Hosted products to be wound down
Anthropic said it will wind down all hosted Stainless products, including its SDK generator. Starting immediately, new signups, projects and SDKs will no longer be available through Stainless’s hosted services.
The company told TechCrunch that existing customers will still own the SDKs they have already generated and will retain full rights to modify and extend them. For users currently relying on Stainless-managed products, the startup has set up a transition process to help move to other options.
The decision effectively shifts Stainless’s most important technology away from general availability and into Anthropic’s internal product stack. That means competitors who previously could use Stainless’s tools will need to find alternatives.
A strategic win in the AI infrastructure race
The acquisition comes at a time when the AI industry is increasingly defined by control over infrastructure, not just model quality. Companies such as Anthropic, OpenAI and Google are competing to offer AI systems that can act like assistants or agents, which requires robust connections to third-party services, databases and enterprise software.
By acquiring Stainless, Anthropic gains both product expertise and a key component of the developer tooling stack used to connect models with external systems. The deal also prevents rivals from continuing to rely on the same tooling at scale, potentially giving Anthropic a structural advantage in agent development.

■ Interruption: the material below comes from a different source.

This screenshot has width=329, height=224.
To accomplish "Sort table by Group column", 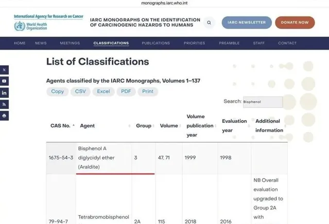I will pos(144,125).
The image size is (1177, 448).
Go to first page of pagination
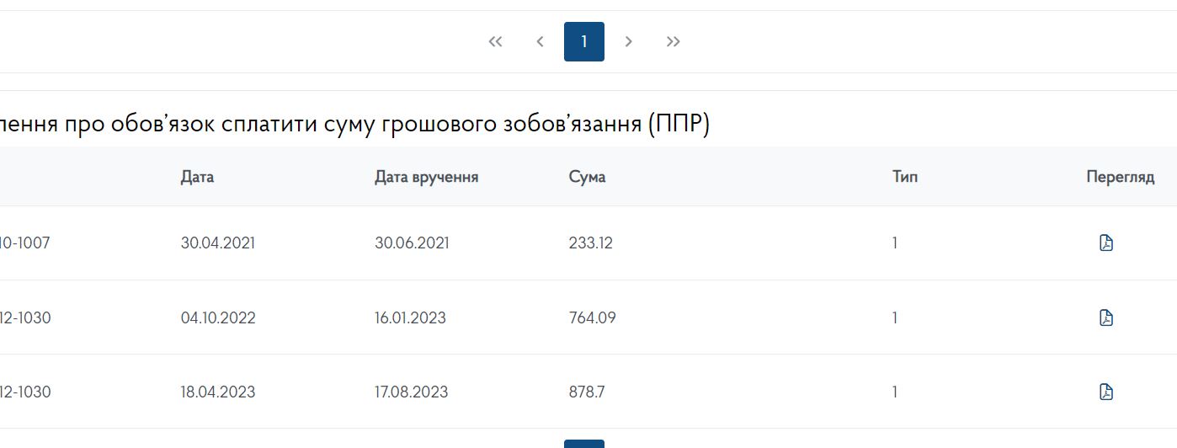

That kind of strategic acquisition is becoming more common in AI, where fast-moving companies are looking to secure essential layers of the technology stack before competitors do. In this case, the target is not a model maker, but a company that helps model makers and developers build the plumbing around those models.
Founded by a Stripe veteran
Stainless was founded by Alex Rattray, a former Stripe engineer, and quickly became known in developer circles for streamlining SDK generation. Its tools were used not only by Anthropic but also by rival AI labs and major cloud and software companies.
The startup’s traction reflected a broader shift in software development. As APIs proliferate across industries, companies are under pressure to provide clean, maintainable SDKs that reduce friction for developers. Stainless positioned itself as a way to automate much of that work, lowering overhead while improving consistency.
With the acquisition, Stainless’s team is expected to join Anthropic and help build more integrated tools for Claude Platform and API connectivity. Anthropic has not publicly detailed how the team will be organized or which products will be folded into its roadmap.
What happens next
For customers and developers, the immediate priority is migration. Stainless has said it will support transitions away from its hosted products, while Anthropic has emphasized that customers keep ownership of generated SDKs. That should reduce disruption in the short term, though it will still require teams to retool parts of their workflows.
For the broader market, the acquisition signals that AI companies are no longer focused only on making models bigger or smarter. They are also competing to own the developer infrastructure that determines how those models are embedded into real-world products.
In that sense, the Stainless deal is about more than one startup. It reflects the changing structure of the AI industry, where control over the connections between agents, APIs and enterprise software may be as valuable as the models themselves.
Anthropic’s bet is clear: the future of AI will depend not only on what a model can say, but on what it can do. Stainless, and the tools it built for SDK generation and API integration, now sit at the center of that strategy.